I try very hard to avoid any kind of political reporting, especially since we are more than 14 months away from the presidential election. Plus our news media is far more interested in polls, sensational arguments, and the flavor of the moment than they are about analyzing actual issues.

However, I stumbled across something this week that’s just too hard to ignore.

In an piece describing a focus group describing why they support Donald Trump, someone was quoted as saying “He’s like one of us.”.

Considering this woman, described as a “former dog breeder”, is a long, looong way from Trump’s social and economic class, and probably shares very few of his actual political views, her remark immediately enters the top ten dumbest things anyone has ever said.

Right up there with “That bear is more afraid of you than you are of him.” and “I’ll be rich as soon as the wire transfer from Nigeria comes through.”

Forgetting the Other 1

One more post about 1:1 computing programs and I’ll let the topic rest for a while.

In his post yesterday, Doug says he is advocating in his district to give a computing device to all students in grades 6-12. But he refuses to call it a 1:1 program.

Instead of emphasizing the device (which that name certainly does), he wants everyone to understand that the primary purpose of whatever is selected is to enable students to have 24/7 access to digital resources.

Watching our 1:1 project unfold here in the overly-large school district, I completely understand his concerns.

Planning is led by the IT department, due in large part to abdication of responsibility by leaders of the Department of Instruction, and discussions are all about which device to buy1, how they will be distributed, security, maintenance, and pretty much everything other than how they will be used for student learning.

Even if we do arrive at the topic of instruction, often at the end of the meeting when everyone is packing up to leave, it’s always in the context of how the devices will reinforce and support teachers traditional practice.

Oh, and there’s one other missing element in all this planning: student voices. One of those 1’s represents kids, but we never ask them what they want from all this. Instead we spend most of our time worrying about the other 1, the device.

  1. But don’t you dare propose anything not blessed by Microsoft.

Learning Not to be Creative

You know all those “21st century skills” we want students to learn? Creative. Innovative. Critical thinking. Entrepreneurial spirit.

To be a “goal-directed and resilient individual”, which is one major category in the Portrait of a Graduate here in the overly-large school district.

But how do you teach someone to “think critically”? To be creative or innovative in their work? To be self-directed?

I don’t think it’s possible.

You can encourage, lead, model, inspire, coach, and mentor students. We can provide supportive environments for them to be innovative and collaborative. Teachers can experiment, investigate, explore, question, and play along side their kids.

But I don’t think anyone can teach a child to be creative.

The best we can do is reorganize the American K-12 school experience so that it doesn’t wring the creativity and curiosity out of kids before they even reach middle school.

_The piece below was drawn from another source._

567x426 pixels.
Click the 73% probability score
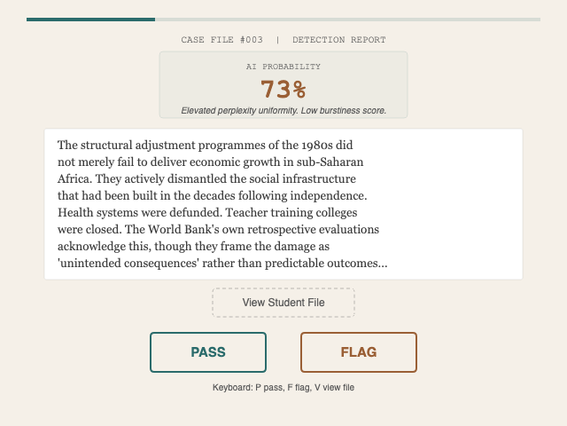tap(284, 89)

Let children be creative, innovative, critical thinkers instead of teaching them not to be.

Not Ready to Change

And speaking of the blossoming 1:1 program here in our overly-large school district (as I was in my previous rant)…

About the same time as our sessions for teachers this month, we heard that the principal of one of the project schools decided to delay implementation until the beginning of the next academic year.

Why? She simply said “We are not ready.”

Which also wasn’t a surprise.

In most of our schools, there is no sense that something fundamental needs to change. It’s all about the tests and the feeling is that any problems we have with kids not passing them can be fixed with what we already have. The same curriculum, pedagogy, and processes.

With putting kids through more time practicing the tested subjects. By collecting more data (always more data). Through “remediation” programs, in which students largely do the same thing they didn’t respond to in their regular classes.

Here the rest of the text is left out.